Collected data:
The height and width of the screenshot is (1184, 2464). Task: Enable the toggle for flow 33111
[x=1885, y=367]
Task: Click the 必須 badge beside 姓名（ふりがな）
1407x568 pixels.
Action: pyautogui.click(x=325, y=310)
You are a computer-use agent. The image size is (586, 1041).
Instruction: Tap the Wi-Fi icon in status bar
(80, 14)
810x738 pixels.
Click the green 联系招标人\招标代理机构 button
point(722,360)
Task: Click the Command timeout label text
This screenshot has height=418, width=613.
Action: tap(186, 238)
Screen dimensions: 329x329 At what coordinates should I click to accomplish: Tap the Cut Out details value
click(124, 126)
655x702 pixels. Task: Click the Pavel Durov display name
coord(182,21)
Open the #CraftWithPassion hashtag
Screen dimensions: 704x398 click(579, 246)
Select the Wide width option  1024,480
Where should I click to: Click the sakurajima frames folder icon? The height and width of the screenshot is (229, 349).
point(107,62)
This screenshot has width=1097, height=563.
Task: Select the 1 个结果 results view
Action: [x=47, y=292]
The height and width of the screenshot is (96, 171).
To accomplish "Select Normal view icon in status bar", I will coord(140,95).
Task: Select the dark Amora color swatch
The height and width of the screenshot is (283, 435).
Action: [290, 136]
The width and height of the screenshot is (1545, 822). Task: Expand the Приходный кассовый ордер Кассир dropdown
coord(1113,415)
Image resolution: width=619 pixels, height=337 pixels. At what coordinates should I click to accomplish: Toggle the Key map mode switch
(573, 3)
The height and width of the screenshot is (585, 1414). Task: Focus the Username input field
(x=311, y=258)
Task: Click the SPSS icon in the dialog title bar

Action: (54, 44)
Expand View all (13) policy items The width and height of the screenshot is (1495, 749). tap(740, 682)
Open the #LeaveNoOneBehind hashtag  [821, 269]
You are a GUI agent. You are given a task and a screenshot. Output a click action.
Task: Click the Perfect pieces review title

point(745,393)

WHAT THIS TASK INVOLVES -> Locate the word "agent" in the records and collect each line it appears in.

EXPECTED ANSWER ->
You are a computer-use agent. The image size is (586, 1041).
You are a GUI agent. You are given a task and a screenshot. Output a click action.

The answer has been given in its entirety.